Plan and design your upgrade to be fail-safe. Before you attempt to upgrade vSAN, verify that your environment meets the vSphere hardware and software requirements.

Upgrade Prerequisite

Consider the aspects that might delay the overall upgrade process. For guidelines and best practices, see the vSphere Upgrade documentation.

Review the key requirements before you upgrade your cluster.
Table 1. Upgrade Prerequisite
Upgrade Prerequisites Description
Software, hardware, drivers, firmware, and storage I/O controllers Verify that the new version of vSAN supports the software and hardware components, drivers, firmware, and storage I/O controllers that you plan on using. Supported items are listed on the VMware Compatibility Guide website at
vSAN version Verify that you are using the latest version of vSAN. You cannot upgrade from a beta version to the new vSAN. When you upgrade from a beta version, you must perform a fresh deployment of vSAN.
Disk space Verify that you have enough space available to complete the software version upgrade. The amount of disk storage needed for the vCenter Server installation depends on your vCenter Server configuration. For guidelines about the disk space required for upgrading vSphere, see the vSphere Upgrade documentation.
vSAN disk format vSAN disk format is a metadata upgrade that does not require data evacuation or rebuilding.
vSAN hosts Verify that you have placed the vSAN hosts in maintenance mode and selected the Ensure data accessibility or Evacuate all data option.

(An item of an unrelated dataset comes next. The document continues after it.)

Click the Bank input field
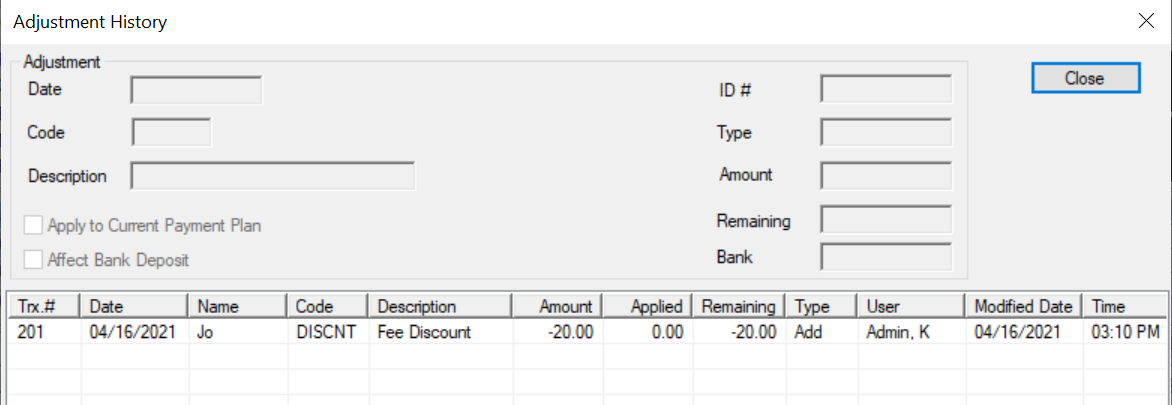The height and width of the screenshot is (405, 1172). pyautogui.click(x=885, y=257)
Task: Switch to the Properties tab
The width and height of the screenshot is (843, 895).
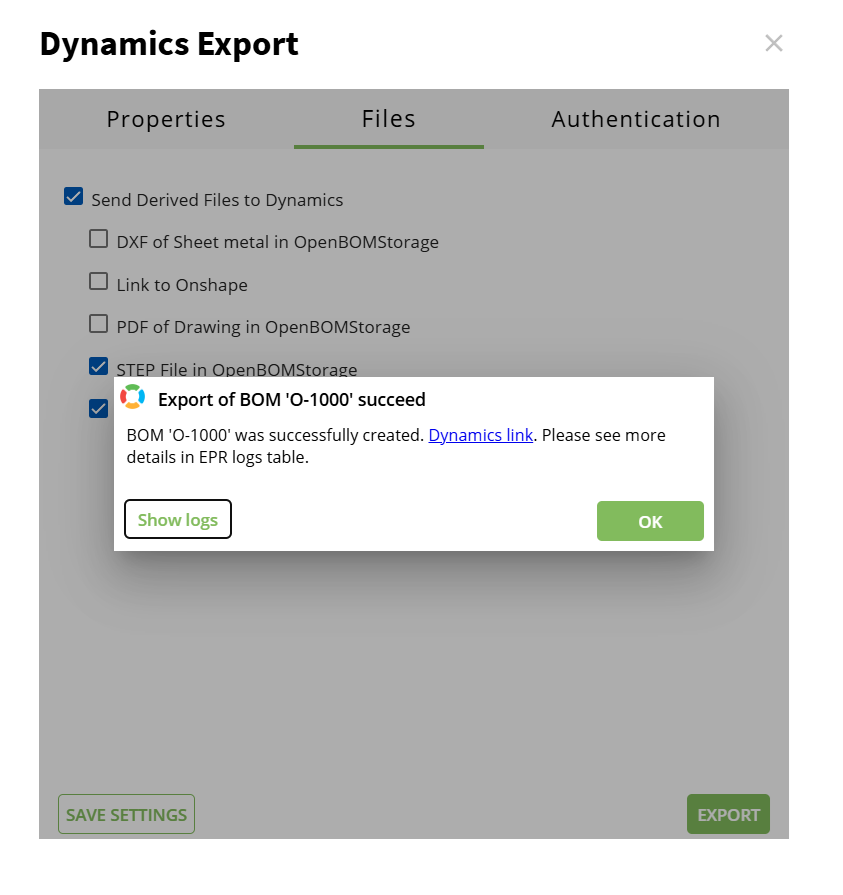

You can use the vSphere Lifecycle Manager for automating and testing the upgrade process. However, when you use vSphere Lifecycle Manager to upgrade vSAN, the default evacuation mode is Ensure data accessibility. When you use the Ensure data accessibility mode, your data is not protected, and if you encounter a failure while upgrading vSAN, you might experience unexpected data loss. However, the Ensure data accessibility mode is faster than the Evacuate all data mode, because you do not need to move all data to another host in the cluster. For information about various evacuation modes, see the Administering VMware vSAN documentation.

Virtual Machines Verify that you have backed up your virtual machines.


Consider the following recommendations when deploying ESXi hosts for use with vSAN:
  • If ESXi hosts are configured with memory capacity of 512 GB or less, use SATADOM, SD, USB, or hard disk devices as the installation media.
  • If ESXi hosts are configured with memory capacity greater than 512 GB, use a separate magnetic disk or flash device as the installation device. If you are using a separate device, verify that vSAN is not claiming the device.
  • When you boot a vSAN host from a SATADOM device, you must use a single-level cell (SLC) device and the size of the boot device must be at least 16 GB.
  • To ensure your hardware meets the requirements for vSAN, refer to vSAN Planning and Deployment.

vSAN 6.5 and later enables you to adjust the boot size requirements for an ESXi host in a vSAN cluster. For more information, see the VMware knowledge base article at

Upgrading the Witness Host in a Two Host or Stretched Cluster

The witness host for a two host cluster or stretched cluster is located outside of the vSAN cluster, but it is managed by the same vCenter Server. You can use the same process to upgrade the witness host as you use for a vSAN data host.

Upgrade the witness host before you upgrade the data hosts.

Using vSphere Lifecycle Manager to upgrade hosts in parallel can result in the witness host being upgraded in parallel with one of the data hosts. To avoid upgrade problems, configure vSphere Lifecycle Manager so it does not upgrade the witness host in parallel with the data hosts.